17122017Ultime Notizie:

MILAZZO (ME):Intensificati i controlli per una “Pasqua sicura”

I Carabinieri della Compagnia di Milazzo, in previsione delle festività pasquali, che comporteranno un afflusso di turisti sulla fascia tirrenica, hanno intensificato i controlli per prevenire e reprimere il fenomeno dello spaccio di stupefacente. Ogni anno infatti, proprio nel periodo a cavallo di Pasqua, si registra, un aumento della richiesta di stupefacenti e quindi un conseguente incremento del relativo spaccio.

In tale ambito, i Carabinieri del Nucleo Radiomobile di Milazzo agli ordini del Maresciallo Capo Angelo Floramo hanno eseguito una serie di perquisizioni arrestando uno spacciatore e denunciandone altri due, sequestrando quasi di 200 grammi complessivi di hashish.

Saporita FortunatoI Carabinieri da diverso tempo sospettavano che un giovane di Torregrotta potesse rifornire i ragazzi della zona di droga.
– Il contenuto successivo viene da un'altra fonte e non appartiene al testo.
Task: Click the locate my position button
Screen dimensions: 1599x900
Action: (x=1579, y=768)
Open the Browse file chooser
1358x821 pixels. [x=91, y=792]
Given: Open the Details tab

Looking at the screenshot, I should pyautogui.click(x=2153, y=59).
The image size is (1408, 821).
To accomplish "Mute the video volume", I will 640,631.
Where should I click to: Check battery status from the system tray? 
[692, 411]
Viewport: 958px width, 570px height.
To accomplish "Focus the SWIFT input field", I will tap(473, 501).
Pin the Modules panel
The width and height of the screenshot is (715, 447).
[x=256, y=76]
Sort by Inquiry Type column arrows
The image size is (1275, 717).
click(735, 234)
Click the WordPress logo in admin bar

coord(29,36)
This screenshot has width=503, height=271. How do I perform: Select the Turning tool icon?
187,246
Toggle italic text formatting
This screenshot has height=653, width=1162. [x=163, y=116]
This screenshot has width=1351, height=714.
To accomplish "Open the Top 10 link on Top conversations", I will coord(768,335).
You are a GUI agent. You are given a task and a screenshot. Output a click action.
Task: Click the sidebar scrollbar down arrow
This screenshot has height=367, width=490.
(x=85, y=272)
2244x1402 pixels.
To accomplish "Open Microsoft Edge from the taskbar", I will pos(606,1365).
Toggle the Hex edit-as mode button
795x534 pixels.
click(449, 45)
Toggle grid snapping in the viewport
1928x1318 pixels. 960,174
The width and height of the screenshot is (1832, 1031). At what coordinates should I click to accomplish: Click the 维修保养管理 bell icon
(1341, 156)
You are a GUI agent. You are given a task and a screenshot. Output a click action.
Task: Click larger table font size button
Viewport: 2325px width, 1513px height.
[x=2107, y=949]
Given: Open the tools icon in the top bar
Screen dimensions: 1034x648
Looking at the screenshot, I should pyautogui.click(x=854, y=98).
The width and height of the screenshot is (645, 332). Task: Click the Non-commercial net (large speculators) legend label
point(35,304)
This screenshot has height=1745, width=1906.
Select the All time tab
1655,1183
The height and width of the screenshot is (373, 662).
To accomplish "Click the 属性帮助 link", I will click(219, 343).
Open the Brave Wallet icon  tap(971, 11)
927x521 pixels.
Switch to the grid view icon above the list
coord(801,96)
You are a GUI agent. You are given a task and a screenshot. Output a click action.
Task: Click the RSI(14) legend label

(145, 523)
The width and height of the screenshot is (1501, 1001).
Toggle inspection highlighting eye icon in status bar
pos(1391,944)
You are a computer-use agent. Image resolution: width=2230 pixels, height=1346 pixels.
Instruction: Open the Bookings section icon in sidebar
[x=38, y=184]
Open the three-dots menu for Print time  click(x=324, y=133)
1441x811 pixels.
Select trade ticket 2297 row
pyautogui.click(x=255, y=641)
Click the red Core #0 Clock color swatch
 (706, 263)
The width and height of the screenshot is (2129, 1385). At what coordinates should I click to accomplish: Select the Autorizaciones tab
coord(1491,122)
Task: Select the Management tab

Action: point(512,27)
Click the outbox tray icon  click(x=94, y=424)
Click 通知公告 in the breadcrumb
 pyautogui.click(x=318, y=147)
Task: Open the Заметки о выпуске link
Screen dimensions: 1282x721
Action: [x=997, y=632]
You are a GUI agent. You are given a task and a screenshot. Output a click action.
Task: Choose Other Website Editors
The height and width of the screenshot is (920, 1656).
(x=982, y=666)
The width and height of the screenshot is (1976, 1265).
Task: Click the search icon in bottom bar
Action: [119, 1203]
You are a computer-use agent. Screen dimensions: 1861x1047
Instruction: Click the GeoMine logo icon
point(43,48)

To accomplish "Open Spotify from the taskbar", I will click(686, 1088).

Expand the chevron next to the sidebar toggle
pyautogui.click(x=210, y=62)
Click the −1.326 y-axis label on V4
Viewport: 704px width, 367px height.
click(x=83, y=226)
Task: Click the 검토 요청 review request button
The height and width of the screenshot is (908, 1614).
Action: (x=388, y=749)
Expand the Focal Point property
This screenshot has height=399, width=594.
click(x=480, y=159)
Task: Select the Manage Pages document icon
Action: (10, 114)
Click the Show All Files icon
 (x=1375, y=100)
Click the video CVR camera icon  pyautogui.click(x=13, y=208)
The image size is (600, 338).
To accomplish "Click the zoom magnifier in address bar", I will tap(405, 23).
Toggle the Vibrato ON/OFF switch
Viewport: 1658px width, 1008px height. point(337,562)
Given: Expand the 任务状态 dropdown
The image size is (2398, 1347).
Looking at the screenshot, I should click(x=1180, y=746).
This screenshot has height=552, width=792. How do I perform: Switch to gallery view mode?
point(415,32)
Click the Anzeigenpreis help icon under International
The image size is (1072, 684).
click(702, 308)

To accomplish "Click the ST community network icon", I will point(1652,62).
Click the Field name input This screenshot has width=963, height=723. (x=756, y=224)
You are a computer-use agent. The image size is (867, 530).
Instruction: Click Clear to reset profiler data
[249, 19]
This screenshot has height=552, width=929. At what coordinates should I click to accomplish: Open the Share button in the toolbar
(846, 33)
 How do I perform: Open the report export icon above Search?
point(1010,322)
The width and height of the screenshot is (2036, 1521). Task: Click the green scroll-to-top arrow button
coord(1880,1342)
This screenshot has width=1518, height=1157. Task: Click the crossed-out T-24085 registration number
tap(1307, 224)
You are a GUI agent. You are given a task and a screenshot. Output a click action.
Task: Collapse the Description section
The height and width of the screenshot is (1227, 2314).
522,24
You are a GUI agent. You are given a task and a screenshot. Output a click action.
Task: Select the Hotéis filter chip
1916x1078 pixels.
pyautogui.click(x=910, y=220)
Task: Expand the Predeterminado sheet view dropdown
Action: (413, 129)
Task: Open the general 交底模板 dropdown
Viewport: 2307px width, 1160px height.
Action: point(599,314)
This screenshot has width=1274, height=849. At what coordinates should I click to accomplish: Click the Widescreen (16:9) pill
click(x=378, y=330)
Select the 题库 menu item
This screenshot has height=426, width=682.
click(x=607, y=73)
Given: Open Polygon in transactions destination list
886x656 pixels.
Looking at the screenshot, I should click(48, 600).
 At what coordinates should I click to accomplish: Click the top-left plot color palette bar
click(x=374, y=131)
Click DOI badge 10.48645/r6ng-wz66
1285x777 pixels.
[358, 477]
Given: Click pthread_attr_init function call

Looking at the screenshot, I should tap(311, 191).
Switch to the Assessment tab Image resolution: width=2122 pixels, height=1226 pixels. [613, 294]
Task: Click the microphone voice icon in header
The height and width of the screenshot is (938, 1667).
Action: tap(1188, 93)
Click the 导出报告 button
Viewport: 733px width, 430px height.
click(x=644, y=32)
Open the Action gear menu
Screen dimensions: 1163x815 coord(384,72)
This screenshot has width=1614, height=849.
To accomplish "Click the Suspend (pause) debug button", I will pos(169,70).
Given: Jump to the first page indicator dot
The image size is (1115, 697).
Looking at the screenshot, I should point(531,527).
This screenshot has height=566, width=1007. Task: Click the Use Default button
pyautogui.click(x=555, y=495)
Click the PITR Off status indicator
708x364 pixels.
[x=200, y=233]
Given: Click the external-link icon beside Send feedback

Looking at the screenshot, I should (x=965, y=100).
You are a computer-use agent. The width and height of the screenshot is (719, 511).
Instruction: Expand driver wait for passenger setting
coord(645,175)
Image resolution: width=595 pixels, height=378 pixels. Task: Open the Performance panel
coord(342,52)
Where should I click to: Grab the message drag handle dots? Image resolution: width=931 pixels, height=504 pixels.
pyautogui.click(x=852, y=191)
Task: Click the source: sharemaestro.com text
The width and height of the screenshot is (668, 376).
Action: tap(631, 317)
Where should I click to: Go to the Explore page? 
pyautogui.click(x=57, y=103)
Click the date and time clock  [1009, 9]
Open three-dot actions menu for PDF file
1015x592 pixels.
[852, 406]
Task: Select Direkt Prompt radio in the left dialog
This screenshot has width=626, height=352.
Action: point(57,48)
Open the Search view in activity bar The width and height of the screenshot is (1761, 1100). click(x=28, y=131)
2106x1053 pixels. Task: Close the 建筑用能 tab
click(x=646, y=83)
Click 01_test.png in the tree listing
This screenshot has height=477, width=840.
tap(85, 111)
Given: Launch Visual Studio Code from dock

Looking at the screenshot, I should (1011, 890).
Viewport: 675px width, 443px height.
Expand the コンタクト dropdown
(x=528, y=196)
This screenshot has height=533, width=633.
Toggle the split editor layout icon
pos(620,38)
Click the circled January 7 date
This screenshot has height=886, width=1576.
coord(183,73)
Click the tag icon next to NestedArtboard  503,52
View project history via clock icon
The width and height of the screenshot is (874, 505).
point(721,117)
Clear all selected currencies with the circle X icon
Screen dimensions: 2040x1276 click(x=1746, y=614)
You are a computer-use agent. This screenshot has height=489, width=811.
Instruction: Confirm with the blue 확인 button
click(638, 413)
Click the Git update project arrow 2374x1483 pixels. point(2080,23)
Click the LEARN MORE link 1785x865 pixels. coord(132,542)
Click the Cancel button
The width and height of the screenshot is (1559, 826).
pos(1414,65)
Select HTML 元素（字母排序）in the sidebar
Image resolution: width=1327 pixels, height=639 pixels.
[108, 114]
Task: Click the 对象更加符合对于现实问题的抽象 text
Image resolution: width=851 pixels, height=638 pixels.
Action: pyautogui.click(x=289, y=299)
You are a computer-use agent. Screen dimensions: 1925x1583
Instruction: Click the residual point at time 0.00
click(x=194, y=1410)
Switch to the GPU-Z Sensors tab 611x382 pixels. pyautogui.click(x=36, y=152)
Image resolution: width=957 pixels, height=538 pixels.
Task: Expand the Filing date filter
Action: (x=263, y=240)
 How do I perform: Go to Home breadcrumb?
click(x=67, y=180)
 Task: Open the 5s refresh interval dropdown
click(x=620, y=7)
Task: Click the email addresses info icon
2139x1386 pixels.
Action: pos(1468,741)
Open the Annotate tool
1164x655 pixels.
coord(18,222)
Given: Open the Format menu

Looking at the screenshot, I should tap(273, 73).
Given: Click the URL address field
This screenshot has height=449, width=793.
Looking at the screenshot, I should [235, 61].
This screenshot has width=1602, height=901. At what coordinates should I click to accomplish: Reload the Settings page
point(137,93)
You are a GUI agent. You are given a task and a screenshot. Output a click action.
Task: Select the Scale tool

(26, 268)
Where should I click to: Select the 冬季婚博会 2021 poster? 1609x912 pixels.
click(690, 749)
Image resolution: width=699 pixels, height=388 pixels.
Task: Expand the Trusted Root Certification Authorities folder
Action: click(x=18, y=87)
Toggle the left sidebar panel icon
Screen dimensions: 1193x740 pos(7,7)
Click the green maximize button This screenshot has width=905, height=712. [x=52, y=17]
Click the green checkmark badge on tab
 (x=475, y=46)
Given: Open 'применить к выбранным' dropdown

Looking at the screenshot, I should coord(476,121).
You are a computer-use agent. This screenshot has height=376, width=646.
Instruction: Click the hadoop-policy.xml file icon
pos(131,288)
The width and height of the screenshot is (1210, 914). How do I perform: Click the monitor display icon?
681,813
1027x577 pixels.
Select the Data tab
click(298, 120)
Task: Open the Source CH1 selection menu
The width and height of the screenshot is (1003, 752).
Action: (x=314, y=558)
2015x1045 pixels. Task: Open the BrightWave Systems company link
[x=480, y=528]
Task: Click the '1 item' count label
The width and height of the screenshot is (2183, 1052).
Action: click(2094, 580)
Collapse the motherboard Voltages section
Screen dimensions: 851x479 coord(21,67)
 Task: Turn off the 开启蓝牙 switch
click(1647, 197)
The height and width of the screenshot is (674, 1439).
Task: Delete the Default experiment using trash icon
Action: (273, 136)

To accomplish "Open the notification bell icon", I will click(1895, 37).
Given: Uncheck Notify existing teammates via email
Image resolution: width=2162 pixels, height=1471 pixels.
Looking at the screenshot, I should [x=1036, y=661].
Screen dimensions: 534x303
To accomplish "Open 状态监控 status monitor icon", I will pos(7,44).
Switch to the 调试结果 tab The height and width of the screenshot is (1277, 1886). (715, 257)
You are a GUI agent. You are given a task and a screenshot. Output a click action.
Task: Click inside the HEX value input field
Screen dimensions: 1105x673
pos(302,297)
Nella giornata di ieri, dopo un breve periodo di osservazione, i militari bloccavano

un’autovettura con a bordo un 23enne identificato in SAPORITA FORTUNATO di Torregrotta, già noto alle forze dell’ordine. Nel corso di una prima perquisizione lo trovavano in possesso di alcune dosi di hashish già confezionate con la carta stagnola. I Carabinieri estendevano la perquisizione anche alla sua abitazione, non lontana dal luogo del controllo e dopo un accurato controllo rinvenivano quasi 150 grammi di hashish, in parte già diviso in 26 dosi e in parte ancora in un unico panetto, oltre a un bilancino e a vario materiale di confezionamento.

Nell’ambito degli stessi controlli i Carabinieri del radiomobile facevano irruzione in altre due abitazioni rinvenendo a casa di un 22enne di Torregrotta altri circa 10 grammi di hashish, anche questi già divisi in dosi e a casa di un 18enne di Roccavaldina circa 30 grammi sempre di hashish, anche questi in parte divisi in dosi.

Al termine della serrata attività di controllo i Carabinieri traevano in arresto il SAPORITA per detenzione ai fini di spaccio di sostanze stupefacenti e lo traducevano al Carcere di Messina Gazzi a disposizione dell’Autorità Giudiziaria e denunciavano in stato di libertà il 23enne e il 18enne responsabili dello stesso reato. Venivano sottoposti a sequestro i quasi 200 grammi di hashish che si ritiene fossero indirizzati ad altri giovani “clienti” della zona che li avevano ”commissionati” proprio in previsione delle vacanze di Pasqua.